The Hill sphere (gravitational sphere of influence) of the Earth is about 1.5 Gm (or 1,500,000 kilometers) in radius.[nb 2] This is the maximum distance at which the Earth's gravitational influence is stronger than the more distant Sun and planets. Objects orbiting the Earth must be within this radius, otherwise they can become unbound by the gravitational perturbation of the Sun.
|aphelion||152.10 million kilometres (94.51×106 mi)|
1.0167 AU[nb 4]
|perihelion||147.10 million kilometres (91.40×106 mi)|
0.98329 AU[nb 4]
|semimajor axis||149.60 million kilometres (92.96×106 mi)|
|inclination||7.155° to Sun's equator|
1.578690° to invariable plane
|longitude of the ascending node||348.73936°[nb 5]|
|argument of periapsis||114.20783°[nb 6]|
|average speed||29.78 kilometres per second (18.50 mi/s)|
107,200 kilometres per hour (66,600 mph)
The following diagram shows the relation between the line of solstice and the line of apsides of Earth's elliptical orbit. The orbital ellipse (with eccentricity exaggerated for effect) goes through each of the six Earth images, which are sequentially the perihelion (periapsis—nearest point to the Sun) on anywhere from 2 January to 5 January, the point of March equinox on 19, 20, or 21 March, the point of June solstice on 20 or 21 June, the aphelion (apoapsis—farthest point from the Sun) on anywhere from 3 July to 5 July, the September equinox on 22 or 23 September, and the December solstice on 21 or 22 December. Note that the diagram shows an exaggerated representation of the shape of Earth's orbit. The actual path of Earth's orbit is not as eccentric as that portrayed in the diagram.

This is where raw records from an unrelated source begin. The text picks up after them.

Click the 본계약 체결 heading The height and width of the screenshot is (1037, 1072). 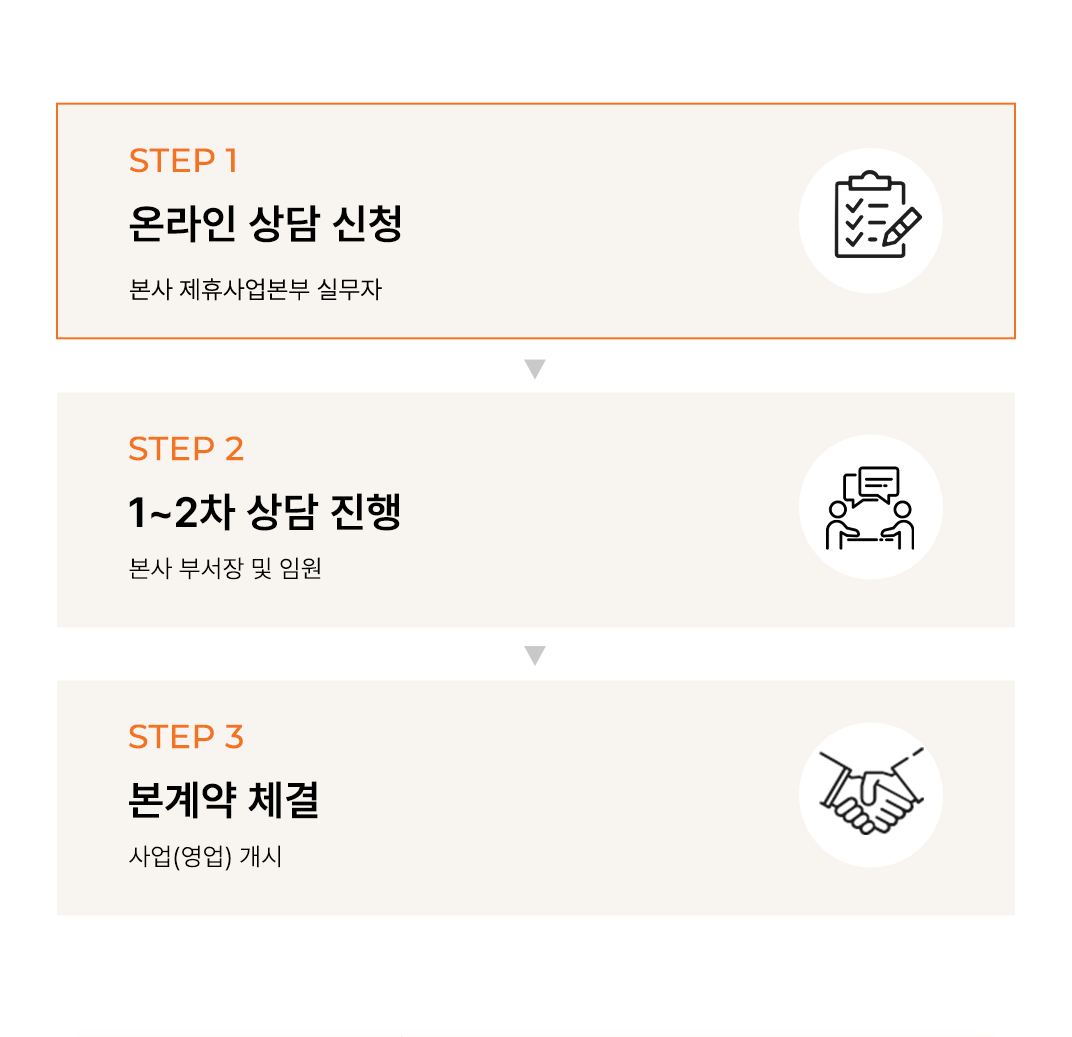pyautogui.click(x=224, y=800)

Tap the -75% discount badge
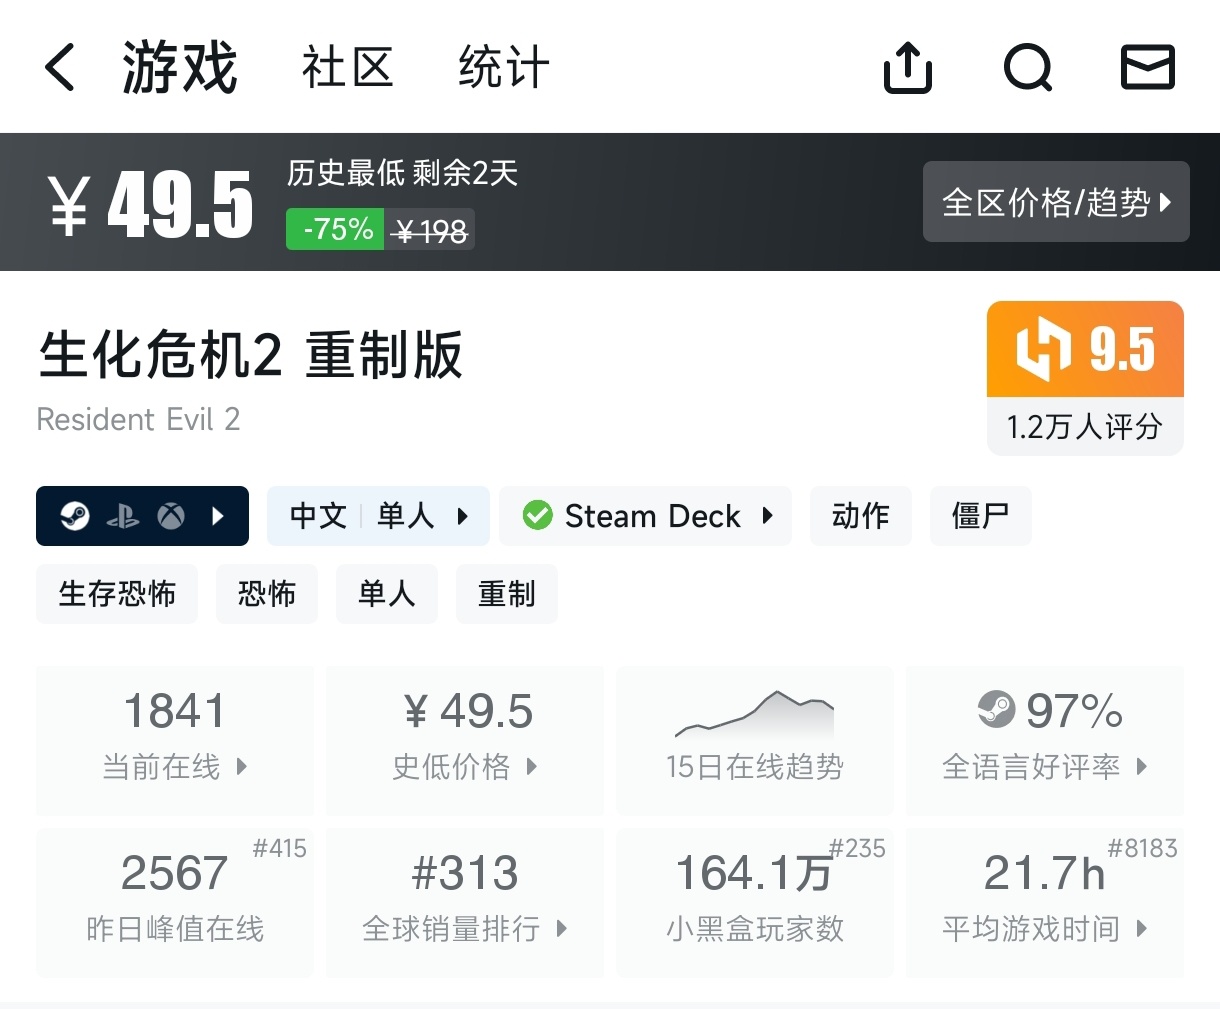click(x=335, y=229)
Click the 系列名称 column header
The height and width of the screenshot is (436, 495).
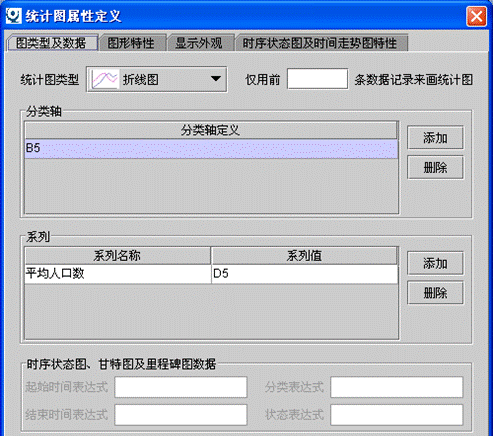pyautogui.click(x=118, y=256)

Because of the axial tilt of the Earth in its orbit, the maximum intensity of sun rays hits the earth 23.4 degrees north of equator at the June Solstice (at the Tropic of Cancer), and the maximum intensity of sun rays hits the earth 23.4 degrees south of equator at the December Solstice (at the Tropic of Capricorn).
Mathematicians and astronomers (such as Laplace, Lagrange, Gauss, Poincaré, Kolmogorov, Vladimir Arnold, and Jürgen Moser) have searched for evidence for the stability of the planetary motions, and this quest led to many mathematical developments, and several successive 'proofs' of stability for the solar system. By most predictions, Earth's orbit will be relatively stable over long periods.
In 1989, Jacques Laskar's work showed that the Earth's orbit (as well as the orbits of all the inner planets) is chaotic and that an error as small as 15 metres in measuring the initial position of the Earth today would make it impossible to predict where the Earth would be in its orbit in just over 100 million years' time. Modeling the solar system is subject to the n-body problem.
The angle of the Earth's tilt is relatively stable over long periods. However, the tilt does undergo a slight, irregular motion (known as nutation) with a main period of 18.6 years. The orientation (rather than the angle) of the Earth's axis also changes over time, precessing around in a complete circle over each 25,800 year cycle; this precession is the reason for the difference between a sidereal year and a tropical year. Both of these motions are caused by the varying attraction of the Sun and Moon on the Earth's equatorial bulge. From the perspective of the Earth, the poles also migrate a few meters across the surface. This polar motion has multiple, cyclical components, which collectively are termed quasiperiodic motion. In addition to an annual component to this motion, there is a 14-month cycle called the Chandler wobble. The rotational velocity of the Earth also varies in a phenomenon known as length-of-day variation.